Records for the task:
================================

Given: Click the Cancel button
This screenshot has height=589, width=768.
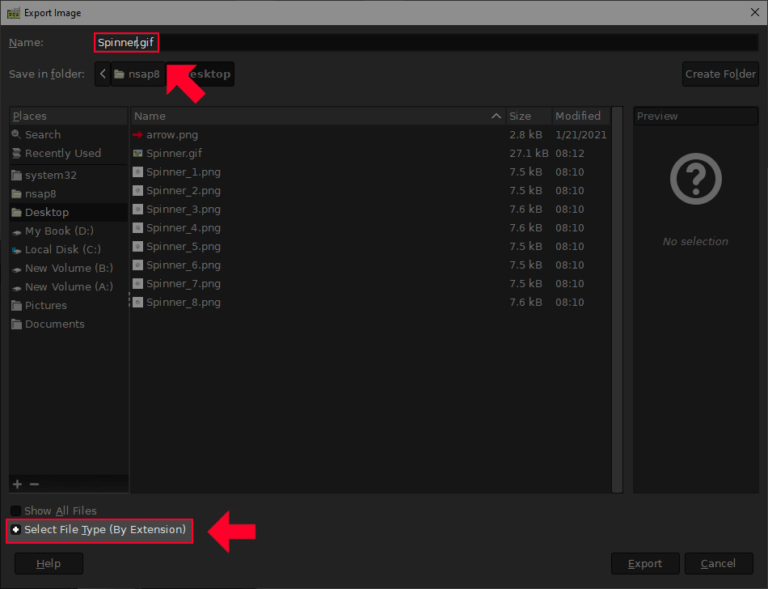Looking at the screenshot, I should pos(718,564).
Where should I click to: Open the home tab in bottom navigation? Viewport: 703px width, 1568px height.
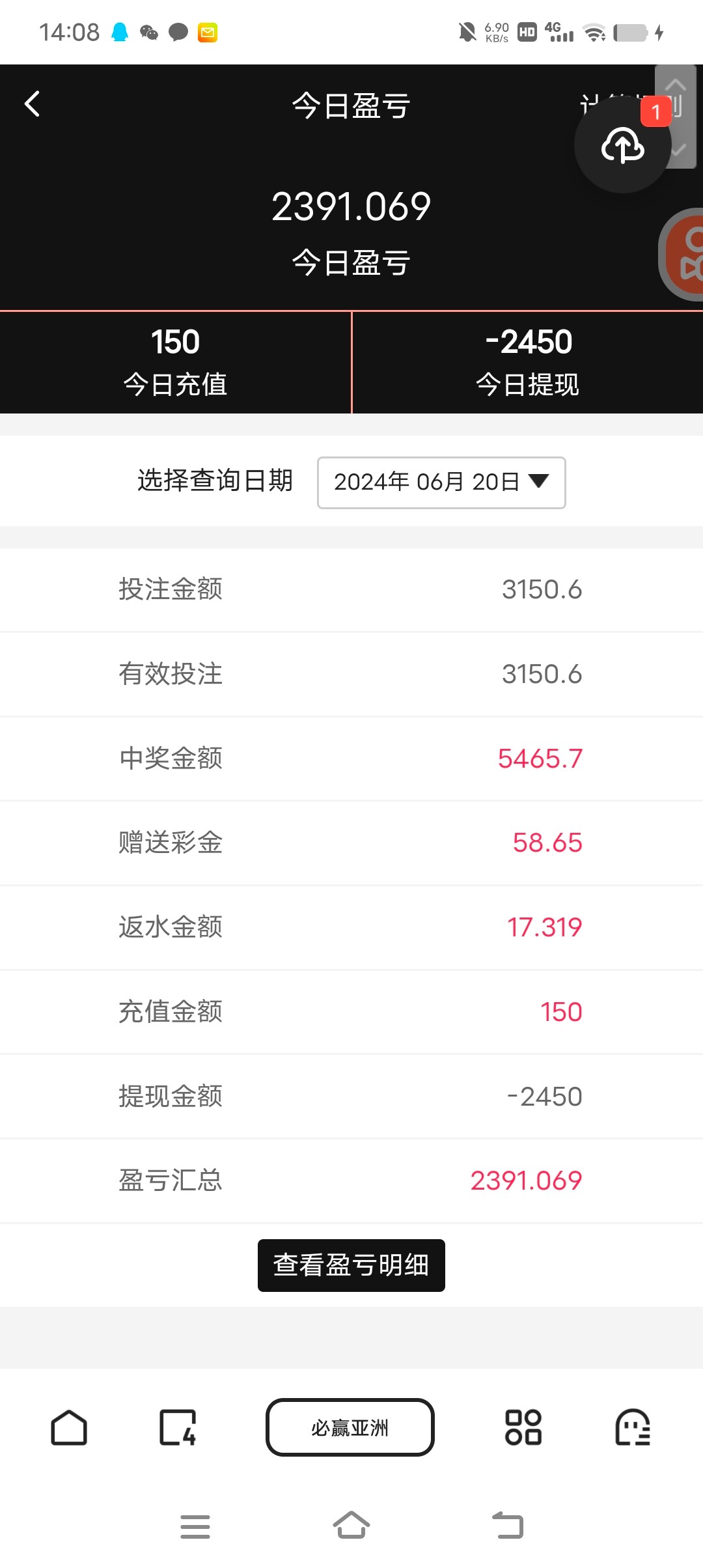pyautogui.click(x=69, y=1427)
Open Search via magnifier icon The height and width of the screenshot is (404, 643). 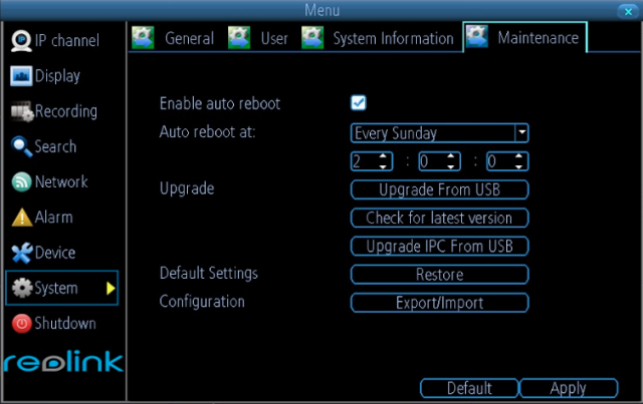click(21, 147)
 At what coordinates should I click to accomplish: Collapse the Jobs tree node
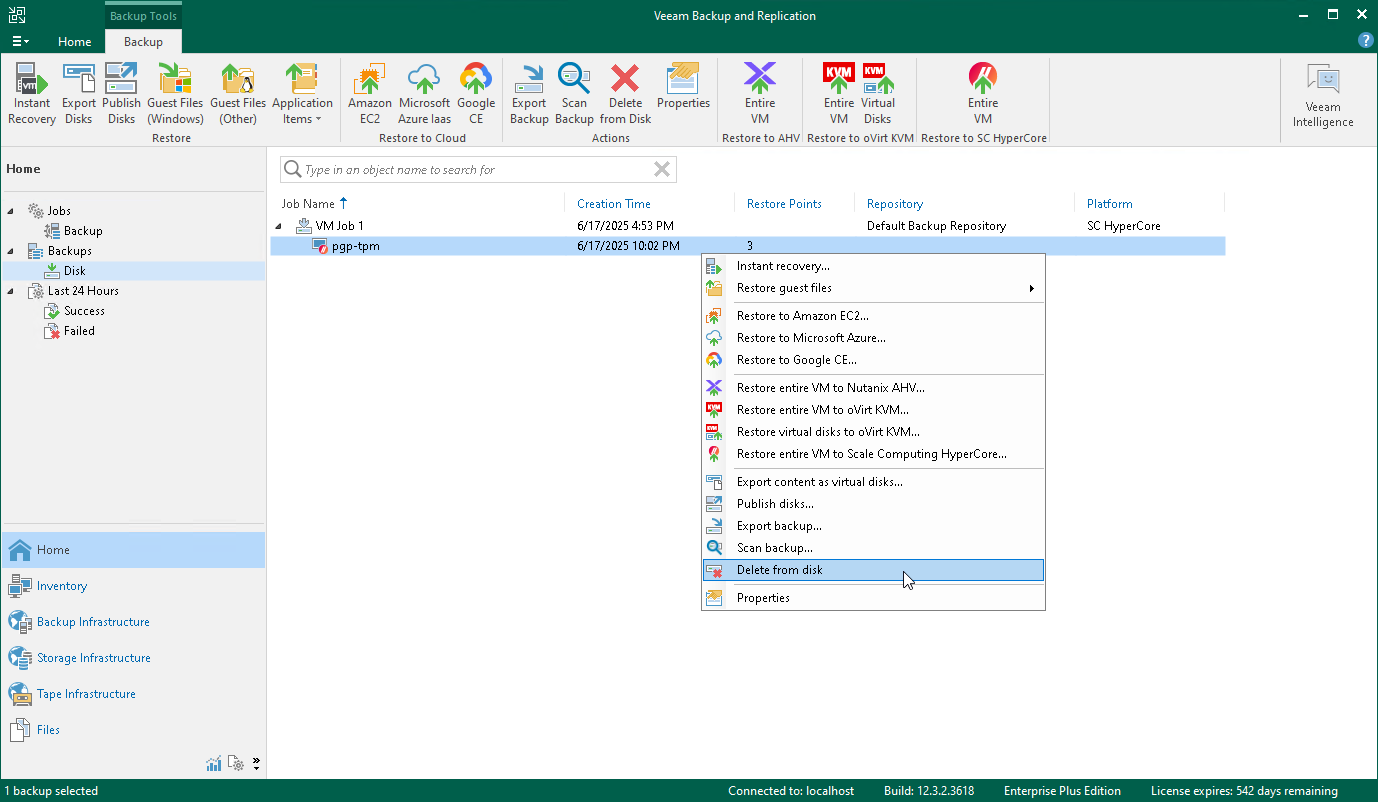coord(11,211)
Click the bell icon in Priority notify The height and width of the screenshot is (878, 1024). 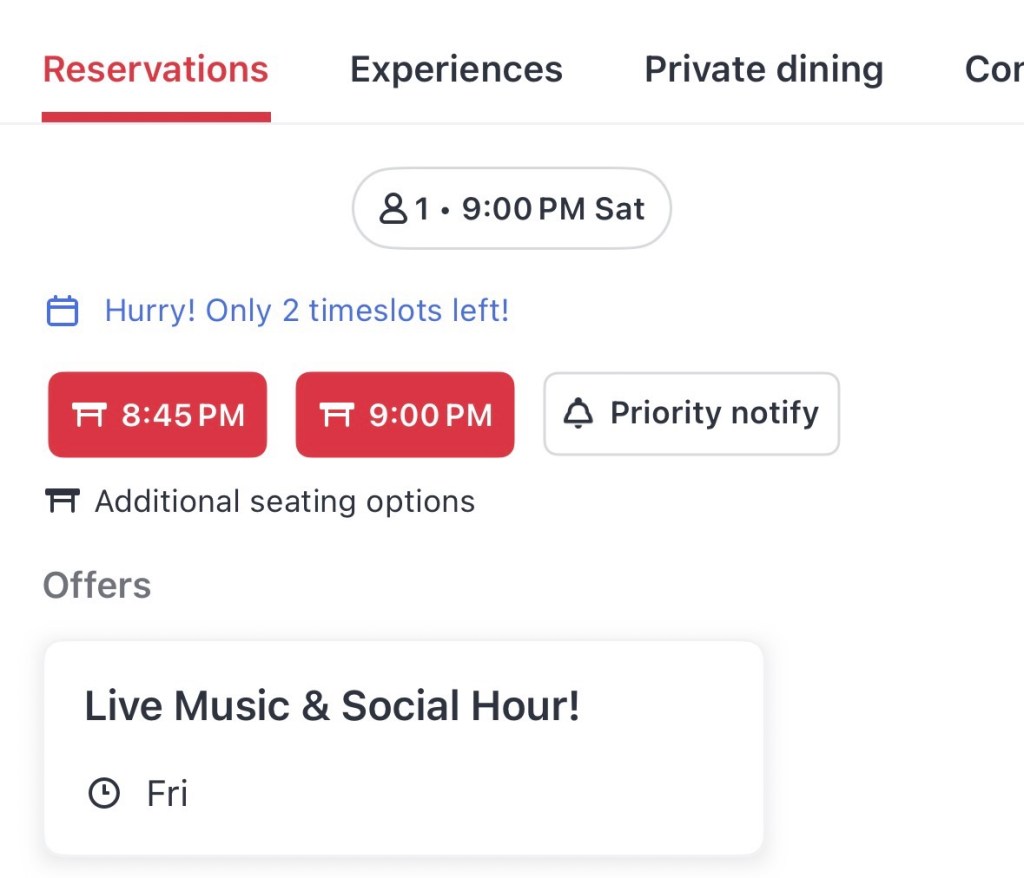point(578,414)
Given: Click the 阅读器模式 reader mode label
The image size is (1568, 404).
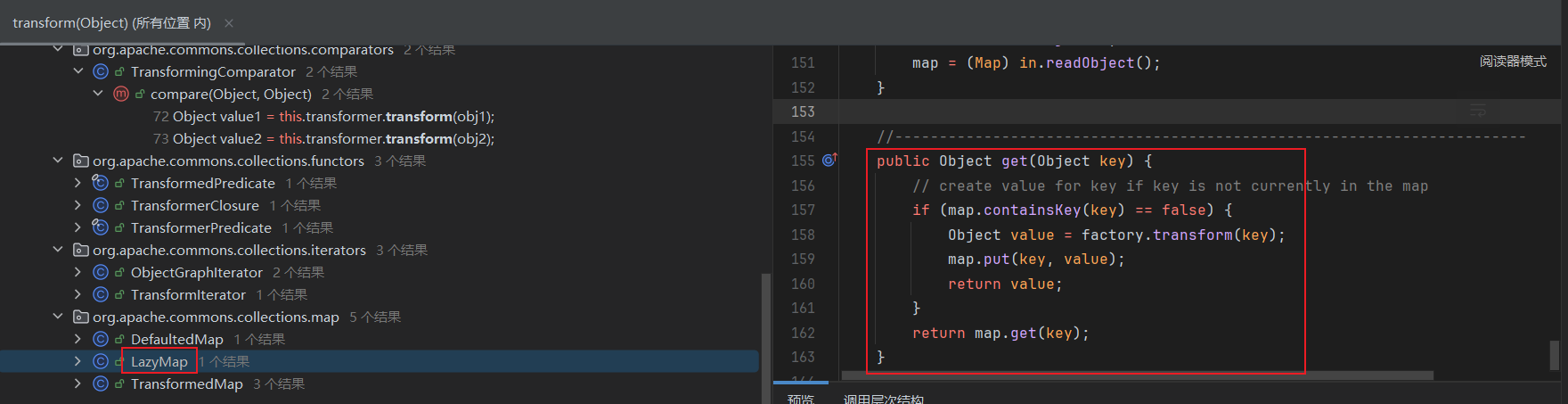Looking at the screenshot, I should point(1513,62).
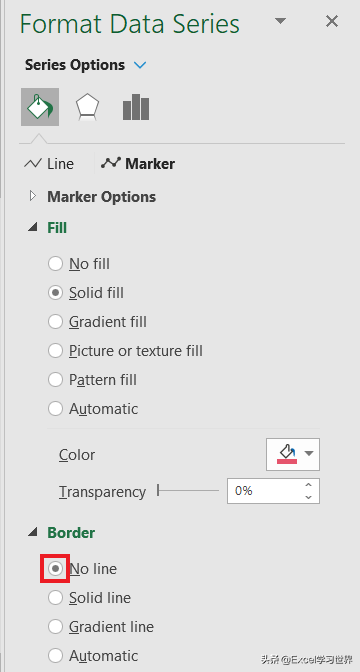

================================

Goal of the exercise: Search the data for "Given". Copy each line that has it.

Finished task:
Given: Click the Cancel button
Given: Click the 阅读器模式 reader mode label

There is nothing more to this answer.